» Excerpt to read
Creates a plot with two bar graphs. One shows the absolute number of duplicate records for each
data source
while the other shows the proportion of records that are duplicated within each data source.
This function requires a dataset that has been run through dupeSummary()
.
Arguments
- data
A data frame or tibble. Occurrence records as input.
- outPath
Character. The path to a directory (folder) in which the output should be saved.
- fileName
Character. The name of the output file, ending in '.pdf'.
- legend.position.inside
The position of the legend as coordinates. Default = c(0.85, 0.8).
- base_height
Numeric. The height of the plot in inches. Default = 7.
- base_width
Numeric. The width of the plot in inches. Default = 7.
- ...
Other arguments to be used to change factor levels of data sources.
- dupeColours
A vector of colours for the levels duplicate, kept duplicate, and unique. Default = c("#F2D2A2","#B9D6BC", "#349B90").
- returnPlot
Logical. If TRUE, return the plot to the environment. Default = FALSE.

» Given material
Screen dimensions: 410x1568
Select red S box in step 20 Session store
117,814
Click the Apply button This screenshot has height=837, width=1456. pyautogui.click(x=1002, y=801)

» Task requirements
**A)** Translate this sentence from the plotting function documentation into Spanish: "This function requires a dataset that has been run through dupeSummary()."
**B)** Name each argument in the plotting function documentation that has a stated default value, and give that default.
**C)** Please write the next part of the plotting function documentation, picking up after its final line.

» Results of the exercise
**A)** Esta función requiere un conjunto de datos que se haya procesado con dupeSummary().

**B)**
- legend.position.inside: c(0.85, 0.8)
- base_height: 7
- base_width: 7
- dupeColours: c("#F2D2A2","#B9D6BC", "#349B90")
- returnPlot: FALSE

**C)**
Examples
# This example will show a warning for the factor levels taht are not present in the specific
# test dataset
dupePlotR(
data = beesFlagged,
# The outPath to save the plot as
# Should be something like: #paste0(OutPath_Figures, "/duplicatePlot_TEST.pdf"),
outPath = tempdir(),
fileName = "duplicatePlot_TEST.pdf",
# Colours in order: duplicate, kept duplicate, unique
dupeColours = c("#F2D2A2","#B9D6BC", "#349B90"),
# Plot size and height
base_height = 7, base_width = 7,
legend.position.inside = c(0.85, 0.8),
# Extra variables can be fed into forcats::fct_recode() to change names on plot
GBIF = "GBIF", SCAN = "SCAN", iDigBio = "iDigBio", USGS = "USGS", ALA = "ALA",
ASP = "ASP", CAES = "CAES", 'B. Mont.' = "BMont", 'B. Minckley' = "BMin", Ecd = "Ecd",
Gaiarsa = "Gai", EPEL = "EPEL", Lic = "Lic", Bal = "Bal", Arm = "Arm"
)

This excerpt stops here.